Progesterone-binding proteins were isolated and partly purified from the uterine cytosol of pregnant guinea pigs, non-pregnant guinea pigs and sheep. In the latter two cases binding protein formation was induced by estrogen treatment. The progesterone-binding protein from pregnant guinea pig plasma was also investigated. All the cytosolic proteins displayed association constants for progesterone of 1–3 × 10 9 1/mol and that of the plasma protein was 3 × 10 8 1/mol. These values are characteristic of high-affinity binders. The ligand specificity of the proteins was investigated using a competitive protein-binding technique. The binding of a large group of natural and synthetic C 18, C 19, C 20 and C 21 steroids and their derivatives was investigated. Only 19-norprogesterone was bound by all the proteins isolated with an affinity comparable to that of progesterone. The binding proteins from pregnant guinea pig plasma and uterine cytosol showed similar binding patterns, whereas the protein induced with estradiol in the non-pregnant guinea pig uterus had different ligand specificity. This shows that binding characteristics are not identical in the same species under different experimental conditions.
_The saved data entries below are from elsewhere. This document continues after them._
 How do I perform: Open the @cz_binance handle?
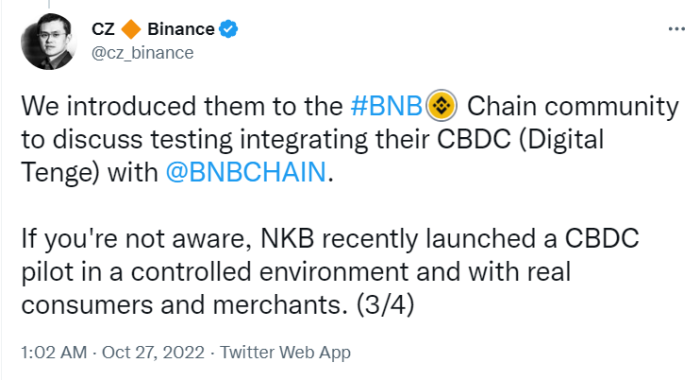click(x=142, y=53)
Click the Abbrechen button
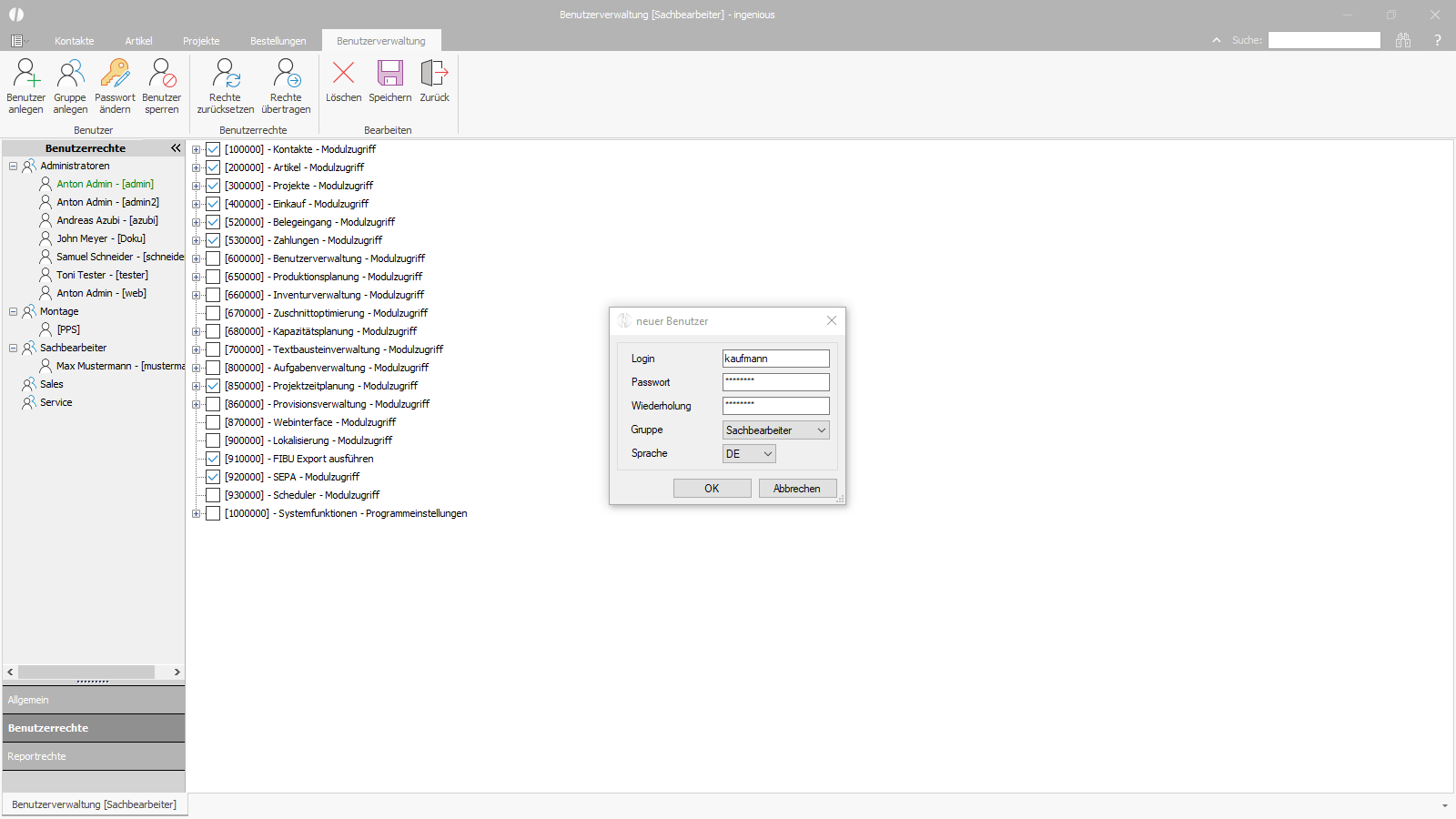The image size is (1456, 819). [x=797, y=489]

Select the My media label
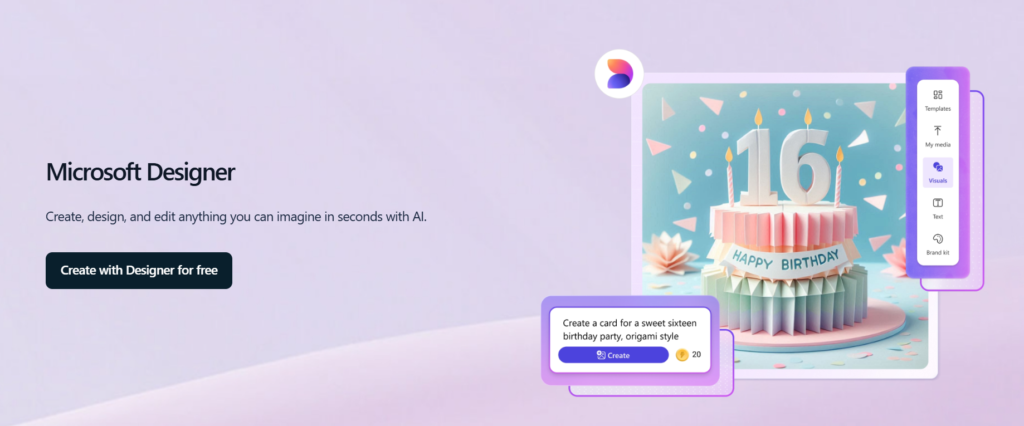pos(938,144)
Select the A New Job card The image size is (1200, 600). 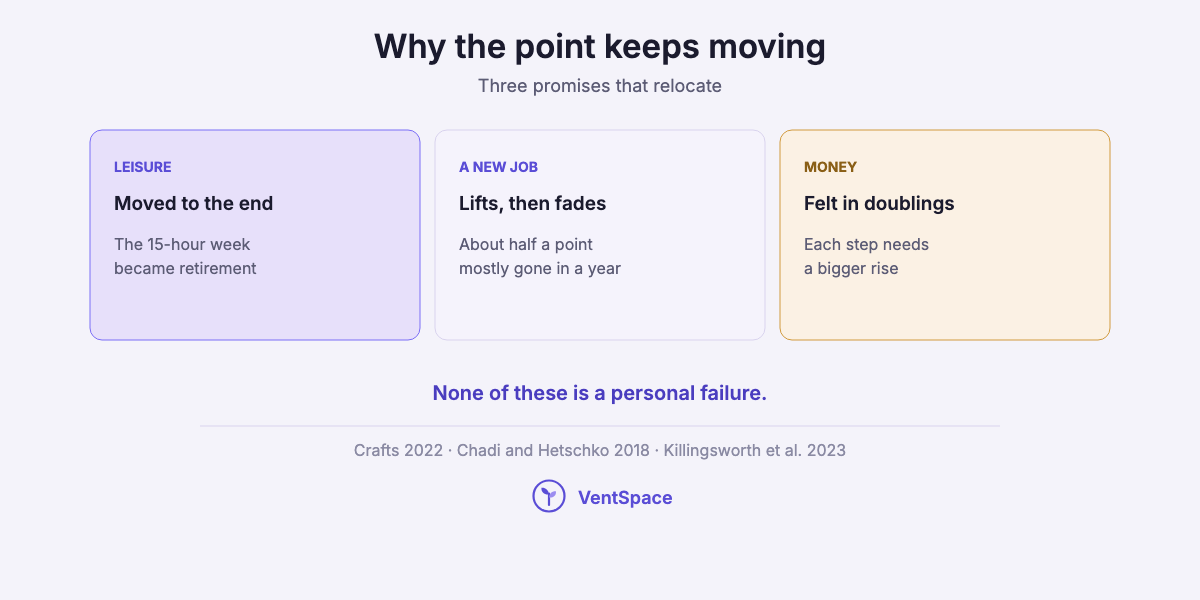coord(600,235)
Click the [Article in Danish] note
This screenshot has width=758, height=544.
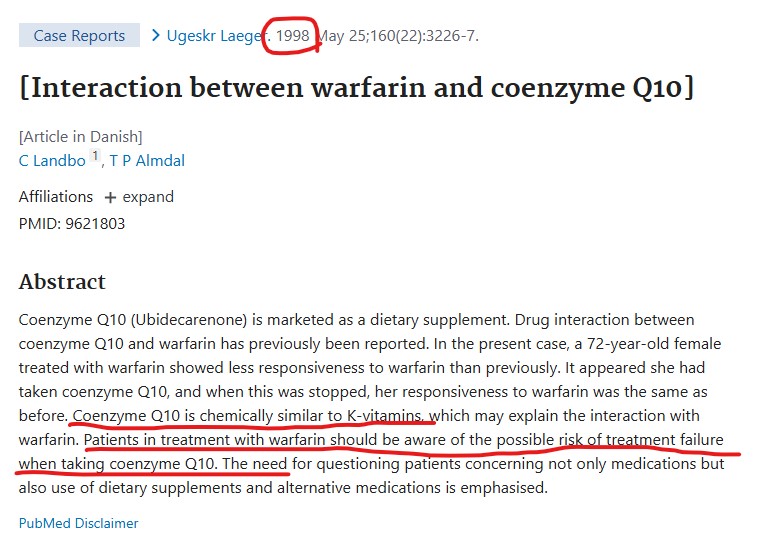pyautogui.click(x=80, y=136)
When the ligand specificity of the progesterone-binding proteins in two species, guinea pig and sheep, are compared, certain differences are also observed. Thus, certain changes in the D ring and the side chain decrease the binding more significantly in guinea pig than in sheep. These differences may be of great importance in choosing animal models in the development of steroidal drugs related to fertility.